Chimeric Ca2+‐ATPase/Na+,K+‐ATPase molecules

Abstract

Chimeric molecules consisting of parts from the sarcoplasmic reticulum Ca²⁺‐ATPase and the Na⁺,K⁺‐ATPase were expressed in COS‐1 cells and analysed functionally. One chimera, in which most of the central cytoplasmic loop was derived from the Na⁺,K⁺‐ATPase, while the transmembrane segments and the minor cytoplasmic loop came from the Ca²⁺‐ATPase, was able to occlude Ca²⁺ and to be phosphorylated from ATP with normal apparent affinity for Ca²⁺ and ATP. This chimera also displayed normal sensitivity to thapsigargin, but was unable to undergo the transition from ADP‐sensitive to ADP‐insensitive phosphoenzyme and to transport Ca²⁺. The other chimera, which consisted of the NH₂‐terminal two‐thirds of Na⁺,K⁺‐ATPase and the COOH‐terminal one‐third of Ca²⁺‐ATPase, was unable to phosphorylate from ATP, but phosphorylated from inorganic phosphate in a Ca²⁺‐inhibitable and thapsigargin‐insensitive reaction.
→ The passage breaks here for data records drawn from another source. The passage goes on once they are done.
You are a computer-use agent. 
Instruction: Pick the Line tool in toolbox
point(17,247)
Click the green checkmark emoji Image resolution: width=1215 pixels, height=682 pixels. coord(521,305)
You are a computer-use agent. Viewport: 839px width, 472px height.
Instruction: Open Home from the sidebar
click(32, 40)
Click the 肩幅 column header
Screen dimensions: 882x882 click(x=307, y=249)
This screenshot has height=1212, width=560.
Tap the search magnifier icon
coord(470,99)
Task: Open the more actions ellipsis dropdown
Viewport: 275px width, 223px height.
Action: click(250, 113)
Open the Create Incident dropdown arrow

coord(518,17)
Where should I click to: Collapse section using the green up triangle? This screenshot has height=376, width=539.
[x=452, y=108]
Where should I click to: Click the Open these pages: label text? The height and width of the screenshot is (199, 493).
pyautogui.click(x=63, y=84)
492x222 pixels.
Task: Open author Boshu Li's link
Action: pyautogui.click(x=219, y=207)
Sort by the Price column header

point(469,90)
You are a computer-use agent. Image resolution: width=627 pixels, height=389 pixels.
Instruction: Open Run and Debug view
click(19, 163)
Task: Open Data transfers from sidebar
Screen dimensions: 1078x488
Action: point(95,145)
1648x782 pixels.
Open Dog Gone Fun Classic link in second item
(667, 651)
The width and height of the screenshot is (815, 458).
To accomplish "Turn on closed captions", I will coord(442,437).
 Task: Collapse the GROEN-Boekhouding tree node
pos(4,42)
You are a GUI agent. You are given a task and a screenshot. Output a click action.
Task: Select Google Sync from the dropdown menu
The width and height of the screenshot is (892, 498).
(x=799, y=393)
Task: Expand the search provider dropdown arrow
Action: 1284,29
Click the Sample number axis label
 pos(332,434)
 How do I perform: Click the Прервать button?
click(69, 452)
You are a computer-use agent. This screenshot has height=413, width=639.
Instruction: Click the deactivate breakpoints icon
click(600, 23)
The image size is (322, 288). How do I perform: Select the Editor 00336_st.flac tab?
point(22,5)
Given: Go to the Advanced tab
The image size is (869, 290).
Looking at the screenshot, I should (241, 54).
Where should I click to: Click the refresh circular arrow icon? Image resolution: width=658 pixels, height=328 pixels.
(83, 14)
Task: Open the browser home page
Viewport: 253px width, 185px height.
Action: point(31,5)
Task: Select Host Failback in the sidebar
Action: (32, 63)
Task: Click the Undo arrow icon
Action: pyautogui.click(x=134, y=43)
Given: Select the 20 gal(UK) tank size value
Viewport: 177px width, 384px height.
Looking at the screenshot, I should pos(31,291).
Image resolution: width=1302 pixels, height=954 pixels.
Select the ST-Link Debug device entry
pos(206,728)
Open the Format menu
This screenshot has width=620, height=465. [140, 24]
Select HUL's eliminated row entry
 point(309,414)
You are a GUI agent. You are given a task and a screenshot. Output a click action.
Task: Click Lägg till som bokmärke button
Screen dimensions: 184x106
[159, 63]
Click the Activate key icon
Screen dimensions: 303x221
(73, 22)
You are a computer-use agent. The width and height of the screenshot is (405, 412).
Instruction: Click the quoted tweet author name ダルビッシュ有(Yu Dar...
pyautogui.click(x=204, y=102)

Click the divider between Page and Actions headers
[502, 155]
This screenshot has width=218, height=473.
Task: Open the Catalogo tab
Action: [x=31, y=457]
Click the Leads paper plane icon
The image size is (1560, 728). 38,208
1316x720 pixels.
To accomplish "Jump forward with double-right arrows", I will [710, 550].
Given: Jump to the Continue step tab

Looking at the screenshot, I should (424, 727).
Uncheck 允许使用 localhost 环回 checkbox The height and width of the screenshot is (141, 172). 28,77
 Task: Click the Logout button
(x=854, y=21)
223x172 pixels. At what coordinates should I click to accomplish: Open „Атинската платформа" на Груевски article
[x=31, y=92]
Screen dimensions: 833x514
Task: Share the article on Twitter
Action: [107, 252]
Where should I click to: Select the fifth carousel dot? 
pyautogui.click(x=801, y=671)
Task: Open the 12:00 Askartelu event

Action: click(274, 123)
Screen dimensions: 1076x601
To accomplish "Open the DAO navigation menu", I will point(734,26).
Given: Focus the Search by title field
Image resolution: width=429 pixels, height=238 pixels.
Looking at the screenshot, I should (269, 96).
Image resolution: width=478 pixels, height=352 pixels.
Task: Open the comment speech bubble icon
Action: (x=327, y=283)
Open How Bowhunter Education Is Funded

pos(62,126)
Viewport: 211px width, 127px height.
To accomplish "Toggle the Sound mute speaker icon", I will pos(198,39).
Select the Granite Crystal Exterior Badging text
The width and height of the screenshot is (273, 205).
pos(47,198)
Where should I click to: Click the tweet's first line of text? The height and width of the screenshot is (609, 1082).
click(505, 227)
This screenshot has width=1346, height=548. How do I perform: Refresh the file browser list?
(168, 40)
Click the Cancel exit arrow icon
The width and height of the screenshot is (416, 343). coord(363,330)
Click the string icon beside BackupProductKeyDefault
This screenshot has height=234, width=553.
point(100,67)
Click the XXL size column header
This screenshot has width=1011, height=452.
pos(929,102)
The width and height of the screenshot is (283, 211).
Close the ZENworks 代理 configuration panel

These results can be explained in terms of a structural model in which the non‐conserved residues in the central cytoplasmic domain of the Ca²⁺‐ATPase are without major importance for the binding and occlusion of Ca²⁺, but are involved in the E1P→E2P conformational changes of the phosphoenzyme, whereas residues in transmembrane segments on both sides of the central cytoplasmic domain are involved in formation of the Ca²⁺‐binding sites. The data moreover show that thapsigargin sensitivity is dependent on residues in the NH₂‐terminal one‐third of the Ca²⁺‐ATPase molecule.